From 08da351294491b6f15e533ca8732d4a69efbaa4e Mon Sep 17 00:00:00 2001
From: =?UTF-8?q?Alexander=20Kj=C3=A4ll?= <alexander.kjall@gmail.com>
Date: Wed, 4 Dec 2024 13:37:47 +0100
Subject: [PATCH] add information about unsoundness issue in anstream, found
 here: https://github.com/rust-cli/anstyle/issues/156 (#2075)

---
 crates/anstream/RUSTSEC-0000-0000.md | 30 ++++++++++++++++++++++++++++
 1 file changed, 30 insertions(+)
 create mode 100644 crates/anstream/RUSTSEC-0000-0000.md

diff --git a/crates/anstream/RUSTSEC-0000-0000.md b/crates/anstream/RUSTSEC-0000-0000.md
new file mode 100644
index 0000000000..815c7bfb9a
--- /dev/null
+++ b/crates/anstream/RUSTSEC-0000-0000.md
@@ -0,0 +1,30 @@
+```toml
+[advisory]
+id = "RUSTSEC-0000-0000"
+package = "anstream"
+date = "2024-09-08"
+url = "https://github.com/rust-cli/anstyle/issues/156"
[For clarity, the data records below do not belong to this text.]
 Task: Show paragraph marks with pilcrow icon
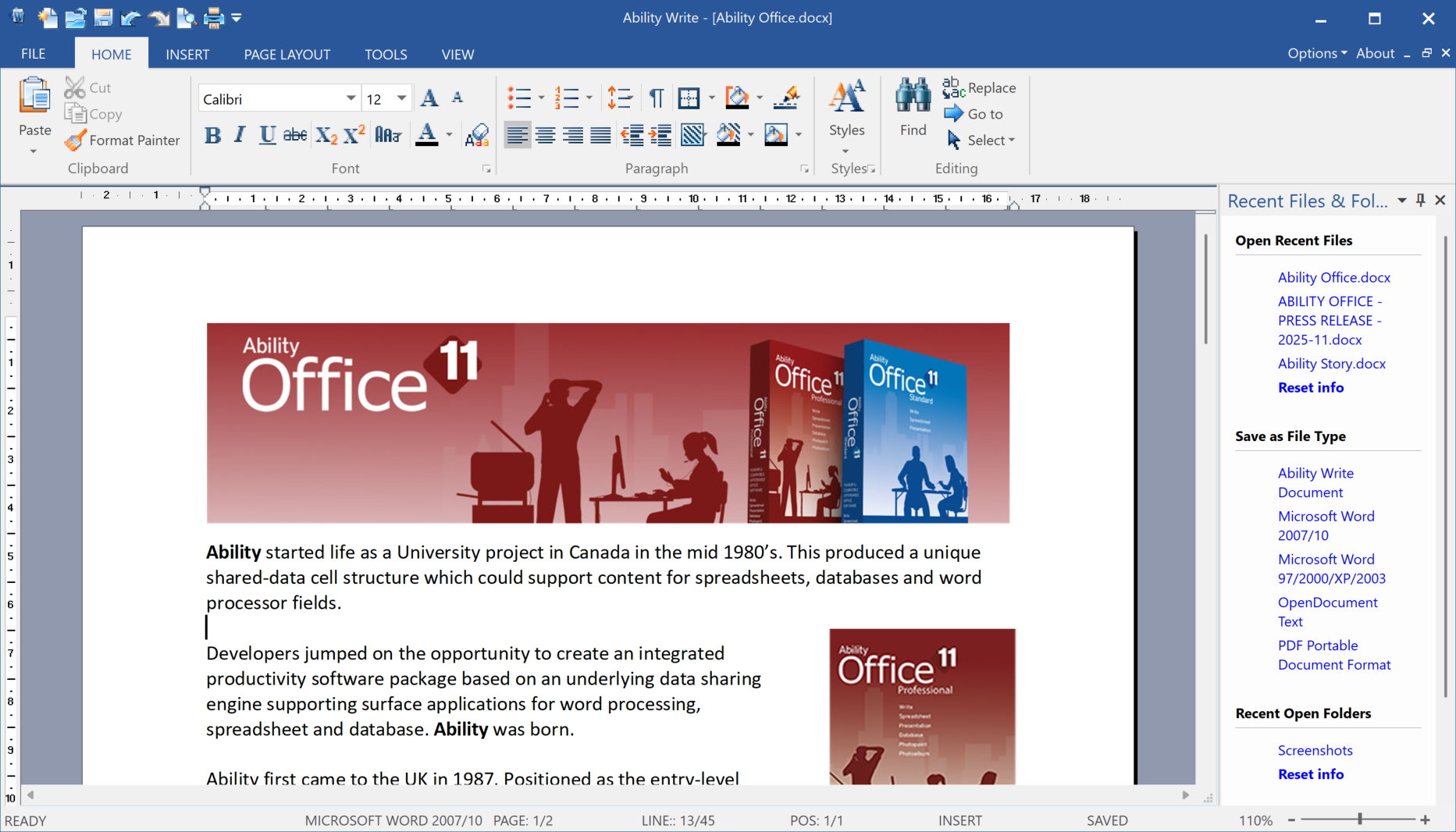[x=656, y=98]
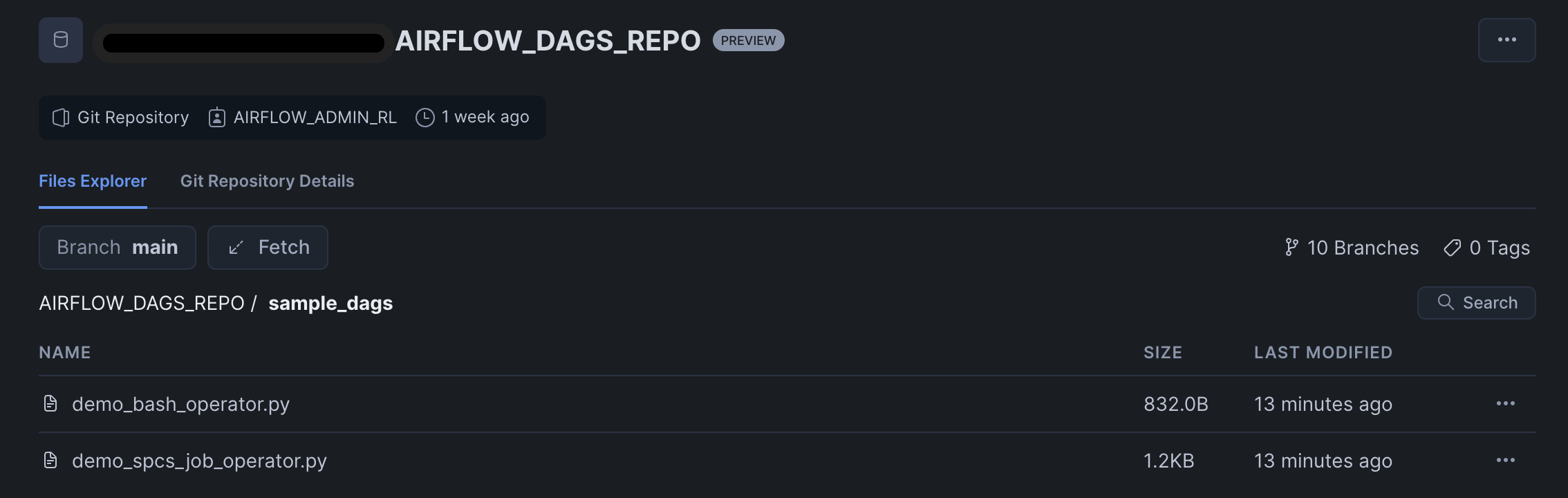
Task: Click the branches icon beside 10 Branches
Action: click(x=1291, y=248)
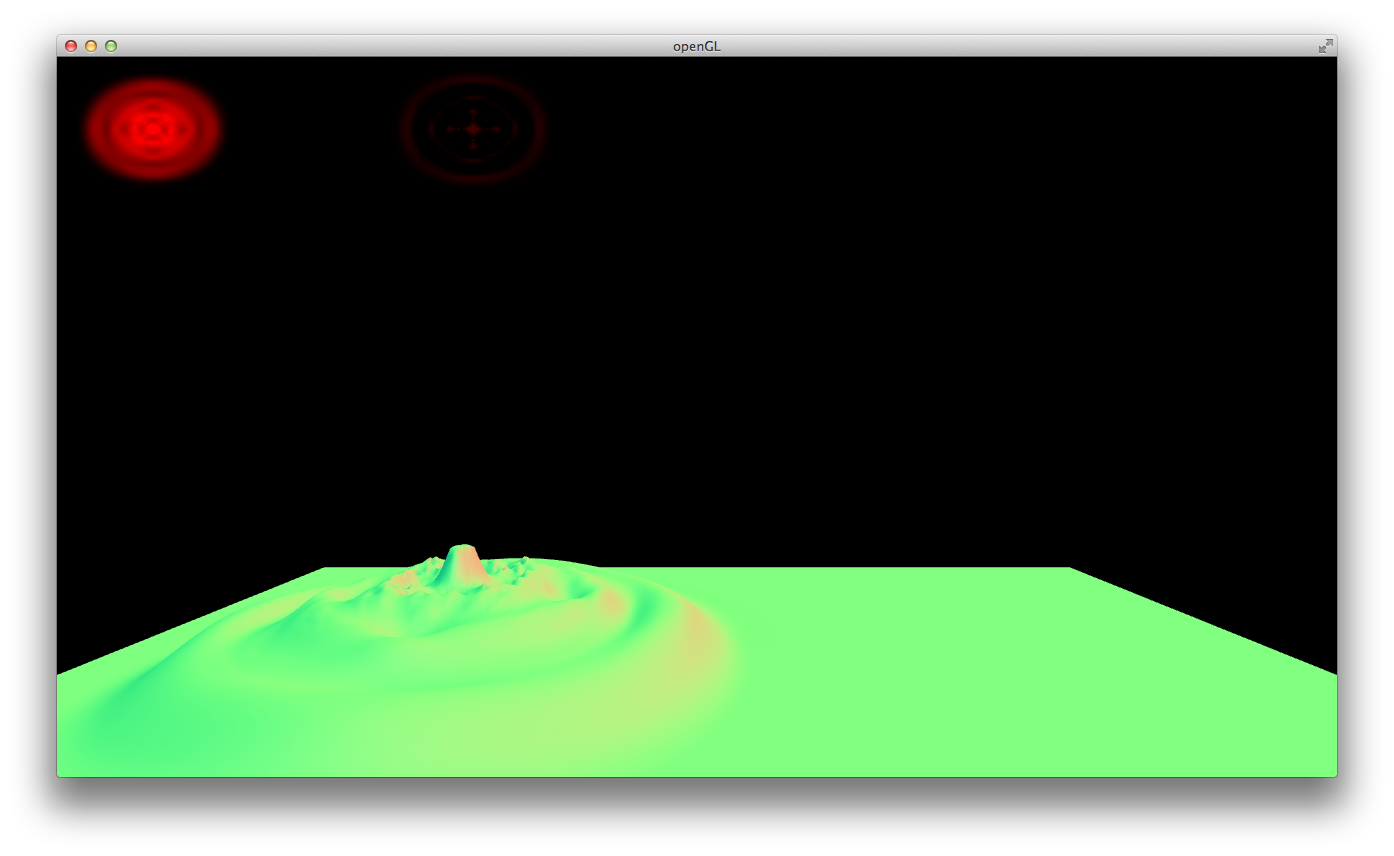This screenshot has width=1394, height=856.
Task: Enter fullscreen using the title bar arrows icon
Action: [1325, 46]
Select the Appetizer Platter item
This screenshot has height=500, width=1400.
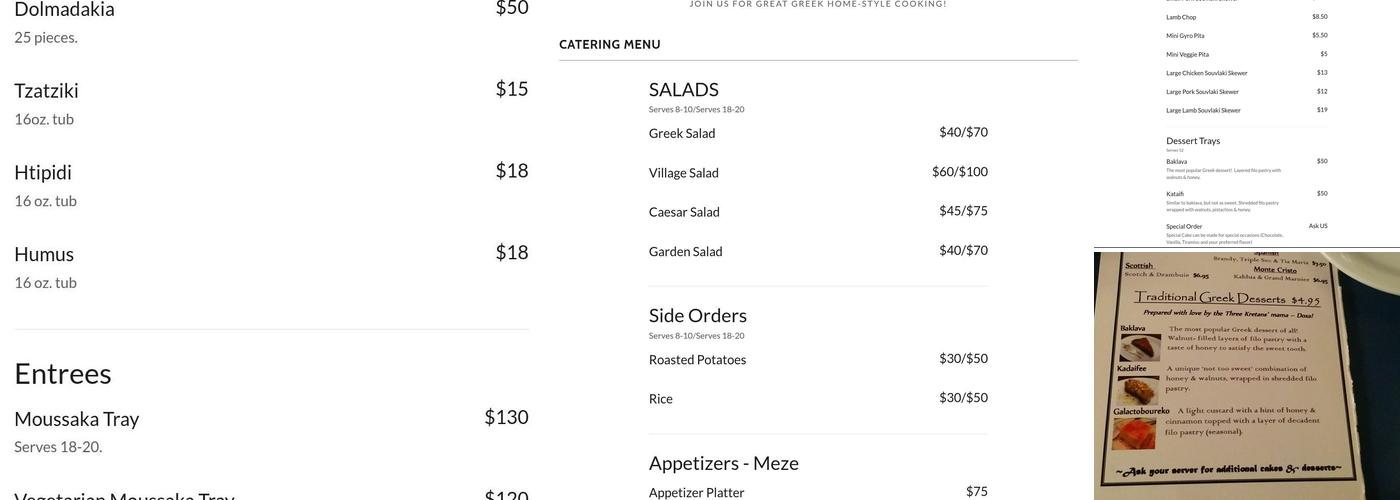(x=697, y=492)
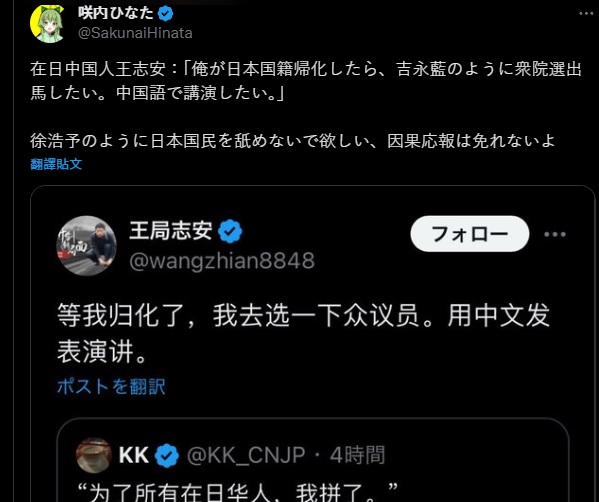Open @KK_CNJP handle
This screenshot has width=599, height=502.
click(246, 455)
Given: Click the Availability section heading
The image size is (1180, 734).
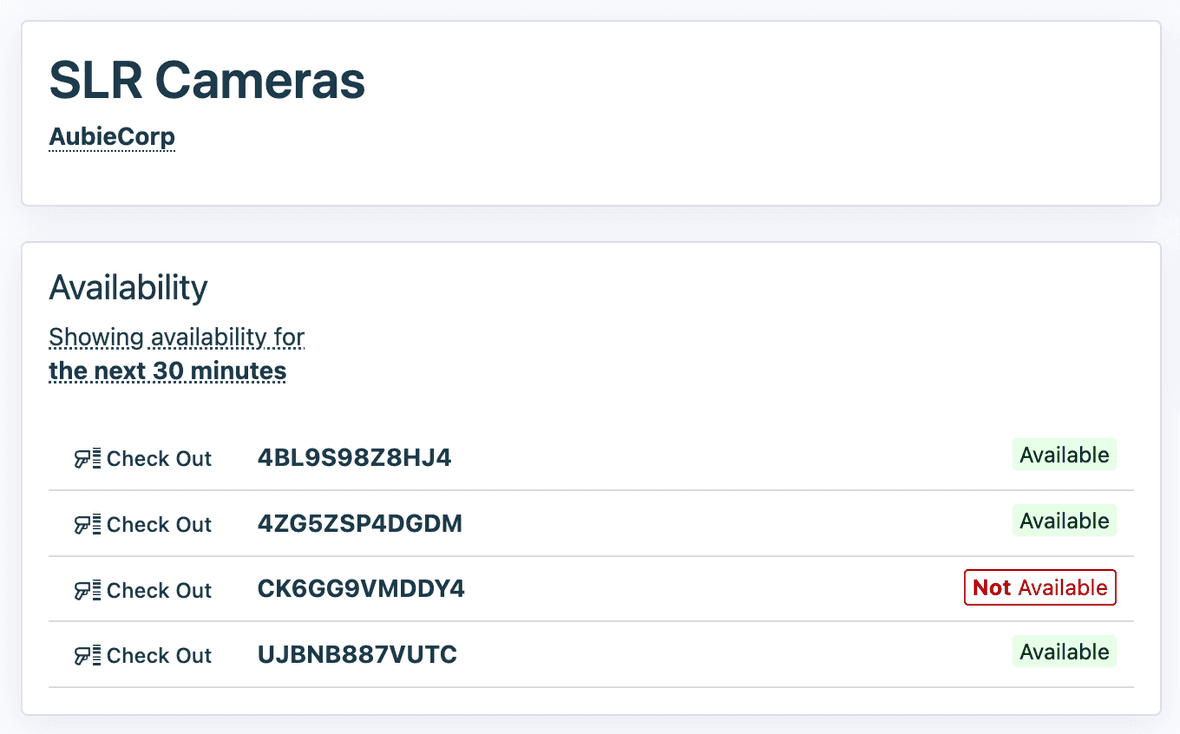Looking at the screenshot, I should (128, 288).
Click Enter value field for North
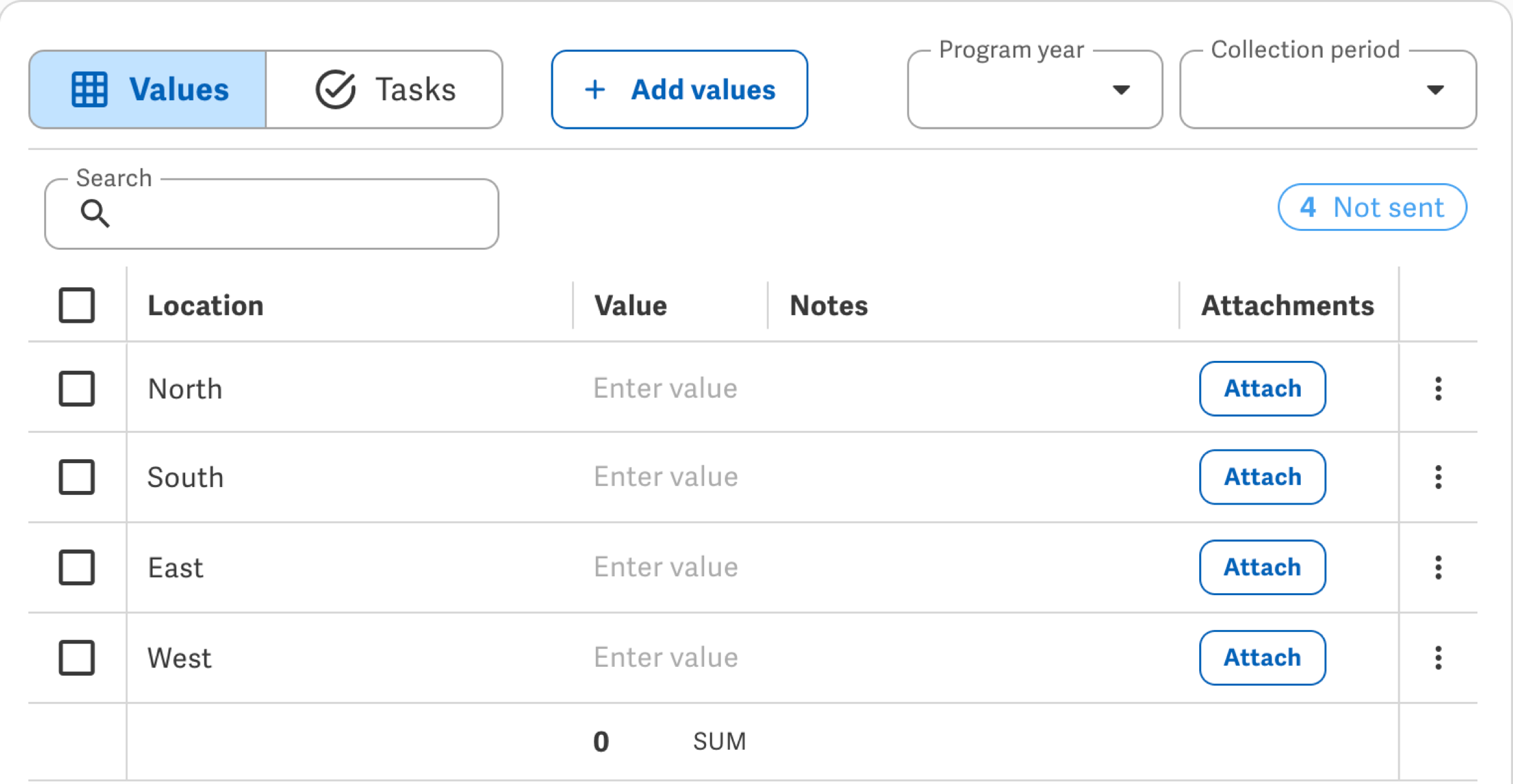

+informational = "unsound"
+
+[affected]
+functions = { "anstream::adapter::strip_str" = ["< 0.6.8"] }
+
+[versions]
+patched = [">= 0.6.8"]
+
+```
+
+# Unsoundness in anstream
+
+When given a valid UTF8 string "ö\x1b😀", the function in
+crates/anstream/src/adapter/strip.rs will be confused. The UTF8
+bytes are \xc3\xb6 then \x1b then \xf0\x9f\x98\x80.
+
+When looping over "non-printable bytes" \x1b\xf0 will be
+considered as some non-printable sequence.
+
+This will produce a broken str from the incorrectly segmented
+bytes via str::from_utf8_unchecked, and that should never happen.
+
+Full credit goes to @Ralith who reviewed this code and
+asked @burakemir to follow up.